On the other hand, GICs held in non-registered accounts do not come with tax breaks., which means that you have to pay tax on all interest earned. On the plus side, though, you won’t have to worry about contribution limits.
4. Do you need regular income from your investment?
Make sure you choose a payment plan that matches your income needs, i.e. quarterly, semi-annually, or annually.
If you are trying to save for your child’s education or future or don’t want to be tempted to spend regular interest contributions in your account, choose to be paid at the end of the term in full.
5. How to choose the best GIC?
When it comes to choosing GICs, it’s best to compare several providers and find the best rate. Alternatively, you could engage the services of a deposit broker. A broker will be able to find the best interest rates for you, although they might charge management fees.
However, if you are inexperienced or lack the confidence to choose a GIC on your own, hiring a professional is money well spent.
Bottom Line: Are GICs Worth It?
GICs have been a popular investment product for years, usually among conservative investors. However, with a recession looming and rising interest rates, Canadians have expressed a renewed interest in GICs.
While GICs are still one of the safest investments out there, they might not be the ideal choice for every investor. GICs are a low-risk but low-payoff option so they are not suitable for people who are interested in high and quick returns.
Another big drawback is that the money is inaccessible for a fixed period of time—should you find yourself in an emergency, you will not be able to withdraw the funds without paying a large penalty.
That said, if you are financially stable, have contribution room in your registered accounts and have enough savings in other high-interest savings accounts, GICs can be a great long-term investment.
Yes, GICs are insured either by the CDIC or a corporation in the province or territory where you bought the certificate.

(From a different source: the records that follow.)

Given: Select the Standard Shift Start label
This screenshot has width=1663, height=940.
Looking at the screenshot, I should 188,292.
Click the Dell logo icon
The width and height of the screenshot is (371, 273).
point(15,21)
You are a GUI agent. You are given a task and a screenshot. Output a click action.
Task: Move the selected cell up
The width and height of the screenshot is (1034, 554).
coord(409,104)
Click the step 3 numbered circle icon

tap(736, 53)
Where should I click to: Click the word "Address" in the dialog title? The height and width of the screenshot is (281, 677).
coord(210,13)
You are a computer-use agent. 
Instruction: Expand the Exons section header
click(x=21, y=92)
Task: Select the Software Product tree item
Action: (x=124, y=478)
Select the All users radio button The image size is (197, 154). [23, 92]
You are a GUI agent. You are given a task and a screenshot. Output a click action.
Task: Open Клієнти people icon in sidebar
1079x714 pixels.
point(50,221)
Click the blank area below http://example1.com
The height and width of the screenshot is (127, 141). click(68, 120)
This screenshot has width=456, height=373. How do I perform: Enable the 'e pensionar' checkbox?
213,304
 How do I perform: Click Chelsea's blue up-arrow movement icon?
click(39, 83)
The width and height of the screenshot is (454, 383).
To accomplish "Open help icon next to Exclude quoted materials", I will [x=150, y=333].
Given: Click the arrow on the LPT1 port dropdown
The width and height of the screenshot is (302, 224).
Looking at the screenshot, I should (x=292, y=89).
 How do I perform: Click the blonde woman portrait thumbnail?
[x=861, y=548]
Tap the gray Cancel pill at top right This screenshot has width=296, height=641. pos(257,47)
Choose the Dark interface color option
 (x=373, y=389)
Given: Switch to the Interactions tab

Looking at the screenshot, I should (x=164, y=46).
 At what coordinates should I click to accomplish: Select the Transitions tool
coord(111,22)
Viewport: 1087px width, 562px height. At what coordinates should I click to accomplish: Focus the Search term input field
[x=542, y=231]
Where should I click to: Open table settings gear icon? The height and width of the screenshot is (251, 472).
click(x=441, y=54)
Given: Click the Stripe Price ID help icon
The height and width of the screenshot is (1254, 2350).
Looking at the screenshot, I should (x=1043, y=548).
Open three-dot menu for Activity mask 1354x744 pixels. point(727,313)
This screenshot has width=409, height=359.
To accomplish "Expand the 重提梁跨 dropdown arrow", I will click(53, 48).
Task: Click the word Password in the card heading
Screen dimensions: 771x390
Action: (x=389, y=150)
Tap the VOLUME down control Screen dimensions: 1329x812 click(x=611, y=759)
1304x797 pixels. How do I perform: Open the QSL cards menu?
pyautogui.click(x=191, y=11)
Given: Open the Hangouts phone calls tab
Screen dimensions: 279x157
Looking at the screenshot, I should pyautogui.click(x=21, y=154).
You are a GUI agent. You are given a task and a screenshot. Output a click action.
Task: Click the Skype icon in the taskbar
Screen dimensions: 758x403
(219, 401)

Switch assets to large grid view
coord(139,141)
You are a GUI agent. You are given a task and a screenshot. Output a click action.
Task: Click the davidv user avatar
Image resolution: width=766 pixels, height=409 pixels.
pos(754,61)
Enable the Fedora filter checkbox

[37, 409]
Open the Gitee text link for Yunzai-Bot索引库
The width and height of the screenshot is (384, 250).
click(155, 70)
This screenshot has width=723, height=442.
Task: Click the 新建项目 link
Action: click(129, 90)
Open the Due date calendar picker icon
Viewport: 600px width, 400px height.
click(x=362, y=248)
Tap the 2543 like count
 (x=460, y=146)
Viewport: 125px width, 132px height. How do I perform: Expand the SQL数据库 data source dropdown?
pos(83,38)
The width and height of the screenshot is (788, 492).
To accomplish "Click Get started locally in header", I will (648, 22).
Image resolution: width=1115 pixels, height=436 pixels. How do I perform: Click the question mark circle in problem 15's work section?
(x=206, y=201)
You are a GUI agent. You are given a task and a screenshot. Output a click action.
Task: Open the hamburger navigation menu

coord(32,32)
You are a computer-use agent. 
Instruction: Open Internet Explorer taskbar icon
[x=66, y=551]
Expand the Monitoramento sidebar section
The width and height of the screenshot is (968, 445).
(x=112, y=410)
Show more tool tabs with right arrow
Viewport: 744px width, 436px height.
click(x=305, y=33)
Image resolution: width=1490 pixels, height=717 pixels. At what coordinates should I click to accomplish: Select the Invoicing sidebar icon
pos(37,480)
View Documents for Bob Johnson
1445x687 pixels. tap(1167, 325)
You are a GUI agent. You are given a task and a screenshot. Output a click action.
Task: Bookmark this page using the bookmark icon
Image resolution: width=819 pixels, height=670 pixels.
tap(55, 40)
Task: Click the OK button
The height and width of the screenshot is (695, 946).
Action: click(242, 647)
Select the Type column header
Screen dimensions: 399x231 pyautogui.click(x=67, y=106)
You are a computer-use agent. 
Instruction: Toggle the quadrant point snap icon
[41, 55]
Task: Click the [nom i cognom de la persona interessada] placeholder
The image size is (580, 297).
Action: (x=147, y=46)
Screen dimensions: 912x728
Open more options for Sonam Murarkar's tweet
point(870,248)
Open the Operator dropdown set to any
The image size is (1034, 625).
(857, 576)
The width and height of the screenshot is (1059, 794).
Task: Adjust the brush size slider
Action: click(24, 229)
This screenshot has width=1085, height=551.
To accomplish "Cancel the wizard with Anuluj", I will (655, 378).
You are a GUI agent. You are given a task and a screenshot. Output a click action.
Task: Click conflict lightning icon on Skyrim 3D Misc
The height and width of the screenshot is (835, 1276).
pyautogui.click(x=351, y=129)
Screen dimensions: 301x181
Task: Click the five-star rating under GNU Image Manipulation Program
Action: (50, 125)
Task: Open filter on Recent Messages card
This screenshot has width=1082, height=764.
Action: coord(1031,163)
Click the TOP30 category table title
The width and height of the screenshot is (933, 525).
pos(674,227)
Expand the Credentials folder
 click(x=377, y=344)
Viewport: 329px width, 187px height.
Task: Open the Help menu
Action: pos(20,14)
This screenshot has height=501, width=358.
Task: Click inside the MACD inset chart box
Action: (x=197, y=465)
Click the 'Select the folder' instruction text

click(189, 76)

Which organization insures your deposit depends on where the GIC was purchased. Certificates bought through a CDIC member are insured for up to $100,000, while GICs purchased through a credit union or caisse populaire are insured by a corporation in your province or territory. For instance, Ontario investors who buy a GIC from a credit union are insured up to $250,000 through the Deposit Insurance Corporation of Ontario (DICO).
Despite being a safe investment vehicle, there are a few drawbacks to GICs, such as
- Your money may be locked away for up to 10 years.
- Most financial institutions require a minimum deposit of $500 to buy a GIC, while some might ask for $1,000 or more.
- Returns are not incredibly high so you can only use GICs to supplement your income rather than as a source of revenue.
- Interest rates may not beat inflation. So if interest rates rise significantly while your GIC is still locked in at a lower rate, you may miss out on higher earnings.
- Any interest you earn will be taxed if the GIC is held in a non-registered account.
Buying a GIC is simple and easy since most financial institutions in the country offer them, including some of the biggest Canadian banks. You don’t even have to be a client of the bank or credit union to buy GICs-simply contact the issuer or talk in person with an advisor at one of the bank’s branch offices.